WHAT YOU NEED TO DO — Going through the material underneath, give only the number of lines that contain "computer".

INPUT DATA —
==*==

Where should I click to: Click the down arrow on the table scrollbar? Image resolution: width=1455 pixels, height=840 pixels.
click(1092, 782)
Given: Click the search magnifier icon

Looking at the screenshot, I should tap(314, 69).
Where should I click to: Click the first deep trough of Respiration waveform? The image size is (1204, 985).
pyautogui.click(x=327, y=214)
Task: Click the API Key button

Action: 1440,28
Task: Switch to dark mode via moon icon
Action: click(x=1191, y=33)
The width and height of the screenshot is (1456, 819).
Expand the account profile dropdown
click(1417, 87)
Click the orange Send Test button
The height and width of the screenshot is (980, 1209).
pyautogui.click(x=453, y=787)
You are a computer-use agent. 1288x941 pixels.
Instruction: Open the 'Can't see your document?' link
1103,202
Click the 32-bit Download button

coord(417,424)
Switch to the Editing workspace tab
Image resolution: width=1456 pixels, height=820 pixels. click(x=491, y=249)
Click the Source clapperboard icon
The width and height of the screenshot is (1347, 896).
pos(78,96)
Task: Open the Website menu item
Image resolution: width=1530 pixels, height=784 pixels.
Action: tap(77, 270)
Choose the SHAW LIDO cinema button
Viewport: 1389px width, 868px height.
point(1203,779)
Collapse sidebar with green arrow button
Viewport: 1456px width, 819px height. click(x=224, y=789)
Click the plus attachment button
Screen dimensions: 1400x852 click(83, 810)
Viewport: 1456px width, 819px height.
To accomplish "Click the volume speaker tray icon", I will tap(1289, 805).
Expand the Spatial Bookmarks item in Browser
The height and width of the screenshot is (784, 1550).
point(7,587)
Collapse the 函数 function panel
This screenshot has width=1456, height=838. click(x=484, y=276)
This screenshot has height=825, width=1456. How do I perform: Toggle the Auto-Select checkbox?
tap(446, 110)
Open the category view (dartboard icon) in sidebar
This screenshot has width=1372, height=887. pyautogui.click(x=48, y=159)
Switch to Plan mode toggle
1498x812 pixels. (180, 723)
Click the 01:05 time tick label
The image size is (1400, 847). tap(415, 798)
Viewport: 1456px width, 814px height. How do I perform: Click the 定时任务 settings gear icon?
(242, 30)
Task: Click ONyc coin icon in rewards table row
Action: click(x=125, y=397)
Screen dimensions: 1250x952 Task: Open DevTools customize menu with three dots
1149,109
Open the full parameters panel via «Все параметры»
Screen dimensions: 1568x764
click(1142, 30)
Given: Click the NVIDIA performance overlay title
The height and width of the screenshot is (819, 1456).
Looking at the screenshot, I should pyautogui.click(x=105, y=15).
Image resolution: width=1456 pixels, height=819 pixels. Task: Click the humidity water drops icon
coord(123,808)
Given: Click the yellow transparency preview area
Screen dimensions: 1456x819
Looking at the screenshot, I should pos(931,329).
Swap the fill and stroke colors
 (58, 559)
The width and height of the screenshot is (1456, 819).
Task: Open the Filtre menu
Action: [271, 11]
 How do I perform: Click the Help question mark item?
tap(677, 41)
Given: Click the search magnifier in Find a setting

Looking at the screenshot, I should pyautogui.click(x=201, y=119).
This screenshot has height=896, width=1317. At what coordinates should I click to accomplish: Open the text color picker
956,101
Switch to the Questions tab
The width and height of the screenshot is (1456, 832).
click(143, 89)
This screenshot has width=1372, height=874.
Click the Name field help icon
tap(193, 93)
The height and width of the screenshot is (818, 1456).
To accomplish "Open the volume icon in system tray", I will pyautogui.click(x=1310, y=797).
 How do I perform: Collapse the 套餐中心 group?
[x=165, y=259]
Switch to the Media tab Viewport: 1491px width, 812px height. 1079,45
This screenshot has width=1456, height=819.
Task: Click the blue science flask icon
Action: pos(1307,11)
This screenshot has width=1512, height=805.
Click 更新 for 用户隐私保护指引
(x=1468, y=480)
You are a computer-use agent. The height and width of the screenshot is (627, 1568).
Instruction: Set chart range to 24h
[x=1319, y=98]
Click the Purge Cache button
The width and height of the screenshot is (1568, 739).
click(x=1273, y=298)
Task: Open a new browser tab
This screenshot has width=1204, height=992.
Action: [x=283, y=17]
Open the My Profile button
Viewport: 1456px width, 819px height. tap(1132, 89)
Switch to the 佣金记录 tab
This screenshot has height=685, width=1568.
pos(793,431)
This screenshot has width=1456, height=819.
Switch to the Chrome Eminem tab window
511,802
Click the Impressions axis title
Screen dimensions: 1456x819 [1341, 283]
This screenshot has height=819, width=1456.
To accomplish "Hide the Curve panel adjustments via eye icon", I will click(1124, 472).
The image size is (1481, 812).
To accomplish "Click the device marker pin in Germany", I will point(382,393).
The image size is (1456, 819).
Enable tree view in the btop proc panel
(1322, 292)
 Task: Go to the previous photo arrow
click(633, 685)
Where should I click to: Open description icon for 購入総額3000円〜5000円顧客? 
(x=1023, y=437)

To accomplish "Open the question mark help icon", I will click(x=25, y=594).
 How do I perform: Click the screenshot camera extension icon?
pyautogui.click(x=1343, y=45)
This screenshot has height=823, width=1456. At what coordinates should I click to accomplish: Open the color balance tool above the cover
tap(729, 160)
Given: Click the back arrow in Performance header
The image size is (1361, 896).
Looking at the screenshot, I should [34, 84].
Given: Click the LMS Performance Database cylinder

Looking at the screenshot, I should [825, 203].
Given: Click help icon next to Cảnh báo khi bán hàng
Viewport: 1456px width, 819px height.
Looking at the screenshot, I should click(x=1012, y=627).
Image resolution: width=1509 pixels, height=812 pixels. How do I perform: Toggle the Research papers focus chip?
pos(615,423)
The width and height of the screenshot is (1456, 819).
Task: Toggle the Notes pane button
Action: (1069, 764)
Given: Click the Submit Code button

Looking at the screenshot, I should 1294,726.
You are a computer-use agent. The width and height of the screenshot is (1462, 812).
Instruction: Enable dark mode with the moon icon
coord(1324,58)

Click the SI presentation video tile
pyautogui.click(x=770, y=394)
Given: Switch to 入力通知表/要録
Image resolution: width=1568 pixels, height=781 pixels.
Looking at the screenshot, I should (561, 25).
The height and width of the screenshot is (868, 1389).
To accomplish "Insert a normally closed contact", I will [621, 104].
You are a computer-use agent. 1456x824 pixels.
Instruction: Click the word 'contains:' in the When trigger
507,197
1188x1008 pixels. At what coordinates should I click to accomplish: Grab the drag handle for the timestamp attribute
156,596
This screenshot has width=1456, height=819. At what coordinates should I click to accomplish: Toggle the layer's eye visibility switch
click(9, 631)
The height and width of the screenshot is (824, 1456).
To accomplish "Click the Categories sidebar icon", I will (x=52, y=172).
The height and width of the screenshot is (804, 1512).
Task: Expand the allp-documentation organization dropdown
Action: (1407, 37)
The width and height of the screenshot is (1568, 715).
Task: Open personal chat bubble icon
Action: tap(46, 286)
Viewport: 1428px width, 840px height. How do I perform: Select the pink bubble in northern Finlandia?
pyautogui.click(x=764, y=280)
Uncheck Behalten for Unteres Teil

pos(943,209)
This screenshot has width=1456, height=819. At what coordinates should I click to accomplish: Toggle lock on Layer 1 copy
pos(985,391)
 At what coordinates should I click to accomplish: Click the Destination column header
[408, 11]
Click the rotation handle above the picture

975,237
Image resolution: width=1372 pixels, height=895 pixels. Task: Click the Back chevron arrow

==*==

REPLY TO THE TASK — 4